Whatever lies between the line that holds "Instruction: Click the" and the final line of the records below, both included, should be repeated exactly; leave out the pictures and add nothing.
[[ Study material, beginning ]]
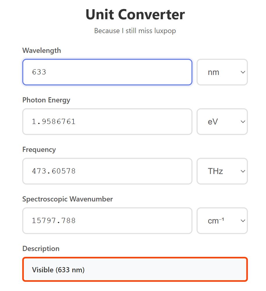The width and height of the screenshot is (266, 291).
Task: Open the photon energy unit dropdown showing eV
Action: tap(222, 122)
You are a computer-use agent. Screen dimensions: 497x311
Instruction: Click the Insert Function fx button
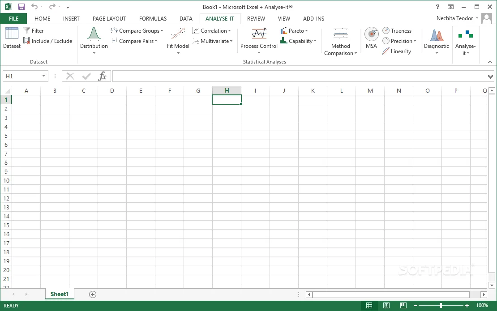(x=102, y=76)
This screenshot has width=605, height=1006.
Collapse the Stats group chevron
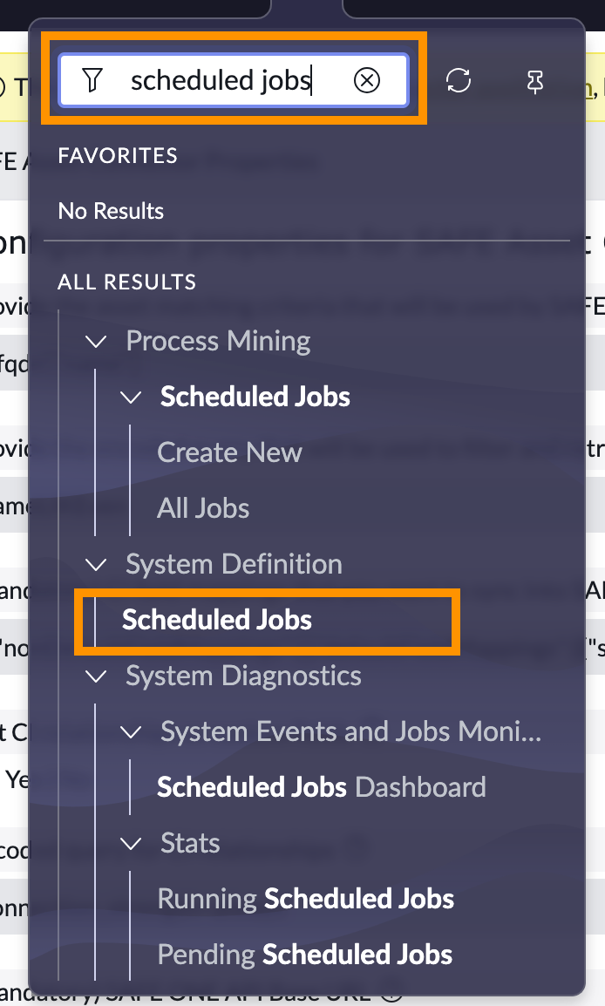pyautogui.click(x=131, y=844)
[[ Study material, end ]]
Exercise response:
Instruction: Click the Insert Function fx button
(x=102, y=76)
This screenshot has width=605, height=1006.
Collapse the Stats group chevron
pyautogui.click(x=131, y=844)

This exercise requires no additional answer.